En 2004 Nicolás Massú y Fernando González ganaron las medallas olímpicas en Atenas y fueron recibidos en la Moneda, tras recorrer la ruta 68 y la Alameda en un bus panorámico mientras en el trayecto eran ovacionados por miles de personas tuvieron el país a sus pies.

Habían roto más de 100 años de historia del olimpismo chileno sin medallas de oro. Se convirtieron en héroes nacionales. Pero con el correr de los años el tenis nunca mejoró estructuralmente. Jamás dio un verdadero salto de calidad, se estancó en su añosa infraestructura y la cantidad de cultores, en especial entre los niños, bajó dramáticamente. El estado, más allá del gobierno de turno, no le asignó prioridad. Hoy el renacer que vive este deporte de la mano de Garín, Jarry, Barrios y Tabilo se explica en el empuje de Massú y el esfuerzo personal de los jugadores y sus familias.

Ojalá que en el futbol femenino, luego de su debut en la Copa del Mundo, no ocurra lo mismo. Hay diferencias, significativas y más teniendo a la vista que uno es un deporte individual y otro colectivo. Pero hay un denominador común que vincula ambos ejemplos: la existencia de materia prima, de talento. No se trata de profesionalización. Sí, de capital humano. En Chile nacen buenos tenistas y, por otro lado, hay una enorme oleada de niñas y jóvenes queriendo jugar fútbol. Es la base de todo.

El camino para éstas últimas no es sencillo. En el fútbol, a diferencia del tenis, y vaya que es una diferencia notable a favor, existe infraestructura, y de la buena. Pero el déficit brutal, demoledor se produce precisamente por la falta de profesionalización derivada del desinterés de la mayoría de las sociedades anónimas deportivas de desarrollar esta disciplina. Esto, y otras razones, explican que un alto porcentaje de las seleccionadas jueguen en España, Francia o Brasil y no en la liga amateur criolla.

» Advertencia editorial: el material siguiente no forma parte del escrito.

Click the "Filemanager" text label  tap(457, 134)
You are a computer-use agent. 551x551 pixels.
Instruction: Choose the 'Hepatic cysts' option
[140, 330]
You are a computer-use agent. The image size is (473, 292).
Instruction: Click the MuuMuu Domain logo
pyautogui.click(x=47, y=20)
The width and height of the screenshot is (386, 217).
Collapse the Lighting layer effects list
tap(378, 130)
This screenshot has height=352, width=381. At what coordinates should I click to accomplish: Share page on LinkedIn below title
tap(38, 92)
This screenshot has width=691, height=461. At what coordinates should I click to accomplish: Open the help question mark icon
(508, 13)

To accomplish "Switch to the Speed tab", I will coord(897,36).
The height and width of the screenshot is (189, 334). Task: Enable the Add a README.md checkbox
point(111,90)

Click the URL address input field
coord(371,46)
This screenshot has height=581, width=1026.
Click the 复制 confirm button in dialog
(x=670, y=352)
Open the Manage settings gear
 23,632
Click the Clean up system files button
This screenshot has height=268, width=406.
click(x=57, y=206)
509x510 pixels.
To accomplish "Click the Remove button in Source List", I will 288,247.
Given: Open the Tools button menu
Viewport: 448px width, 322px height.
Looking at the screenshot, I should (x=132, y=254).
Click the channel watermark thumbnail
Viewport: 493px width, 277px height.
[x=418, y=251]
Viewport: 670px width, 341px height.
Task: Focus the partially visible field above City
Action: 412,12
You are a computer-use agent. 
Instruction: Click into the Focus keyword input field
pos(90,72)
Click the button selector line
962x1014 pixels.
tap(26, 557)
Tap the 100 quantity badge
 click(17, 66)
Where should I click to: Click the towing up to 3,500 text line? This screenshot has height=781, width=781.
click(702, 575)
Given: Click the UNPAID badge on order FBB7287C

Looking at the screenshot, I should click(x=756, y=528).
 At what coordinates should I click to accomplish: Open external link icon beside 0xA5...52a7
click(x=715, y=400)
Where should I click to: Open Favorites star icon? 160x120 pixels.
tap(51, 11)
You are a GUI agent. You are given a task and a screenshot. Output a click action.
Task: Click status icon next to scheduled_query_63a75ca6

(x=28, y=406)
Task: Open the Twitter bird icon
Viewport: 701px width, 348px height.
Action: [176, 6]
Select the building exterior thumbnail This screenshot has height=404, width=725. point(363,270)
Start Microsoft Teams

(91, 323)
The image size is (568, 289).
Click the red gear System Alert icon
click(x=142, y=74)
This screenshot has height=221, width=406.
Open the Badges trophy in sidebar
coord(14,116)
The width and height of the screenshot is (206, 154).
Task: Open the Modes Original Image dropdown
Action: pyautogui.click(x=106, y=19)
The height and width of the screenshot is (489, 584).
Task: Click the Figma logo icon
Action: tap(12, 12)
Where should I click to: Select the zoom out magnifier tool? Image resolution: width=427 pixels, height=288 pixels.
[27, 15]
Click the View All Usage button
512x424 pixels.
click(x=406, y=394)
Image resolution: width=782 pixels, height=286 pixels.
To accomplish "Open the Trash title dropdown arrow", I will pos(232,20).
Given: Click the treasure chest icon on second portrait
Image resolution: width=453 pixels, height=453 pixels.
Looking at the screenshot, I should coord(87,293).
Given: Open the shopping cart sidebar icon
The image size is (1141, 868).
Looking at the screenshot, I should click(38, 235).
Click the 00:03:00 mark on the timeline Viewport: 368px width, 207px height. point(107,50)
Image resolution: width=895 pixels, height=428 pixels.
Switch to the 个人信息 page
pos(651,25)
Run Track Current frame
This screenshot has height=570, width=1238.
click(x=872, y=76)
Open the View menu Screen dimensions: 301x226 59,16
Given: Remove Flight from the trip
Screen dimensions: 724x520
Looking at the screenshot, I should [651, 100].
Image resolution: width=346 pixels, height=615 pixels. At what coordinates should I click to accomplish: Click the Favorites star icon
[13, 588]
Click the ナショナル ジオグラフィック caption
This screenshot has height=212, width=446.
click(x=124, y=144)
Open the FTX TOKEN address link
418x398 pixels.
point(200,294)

Aquí entramos a un tema muy de fondo: el financiamiento. Pero también a la falta de visión y gestión de los clubes. A la incapacidad para advertir y leer adecuadamente la fuerza social que hay detrás del fútbol femenino y su enorme potencial. Hoy, y tras la concluyente señal de la Roja femenina, lo que corresponde es ponerse a trabajar, de manera gradual, pero entendiendo, por un lado, que las mujeres se ganaron el derecho y, por otro, que hay una veta de crecimiento y fidelización no menor en ese target.

El fútbol profesional es por naturaleza deficitario. Si, por lo general, los clubes entregan balances en rojo a la Comisión para el Mercado Financiero es porque la actividad depende sobremanera de la venta de jugadores y si la pelota entró o no al arco. Un amplio mundo de gestión administrativa y deportiva donde conviven diariamente buenas, malas y arriesgadas decisiones. En ese contexto, debe batallar el fútbol femenino, peleando inversión con el fútbol formativo y otras áreas estratégicas. Por lo mismo, y digamos las cosas como son, siempre sale para atrás. Hasta ahora es el patito feo de la historia.

En otras palabras, los clubes no quieren gastar más –o en muchos casos perder más– y tratan al fútbol femenino como un apéndice de escasa importancia.

Comprendiendo que difícilmente esta disciplina vaya a generar condiciones de solvencia financiera en el corto plazo, lo que sí podría exigirse –y afortunadamente la ANFP se activó estableciendo regulaciones a sus afiliados para estos efectos– es que se le asigne mayor importancia a la liga femenina. Un estatus, al menos, semiprofesional. Con previsión, seguros médicos, colaboraciones o pagos de sueldos para todas las jugadoras y programaciones con sentido del espectáculo. Cómo va a ser tan difícil que jueguen de preliminar de los equipos masculinos. Ideas, hay muchas, es tiempo de pasar a la acción.

Gracias a la Roja por visibilizar las carencias de la liga local y dar un extraordinario ejemplo de esfuerzo, humildad y superación en la Copa del Mundo. Esperemos que haya un nuevo capítulo en Tokio 2020.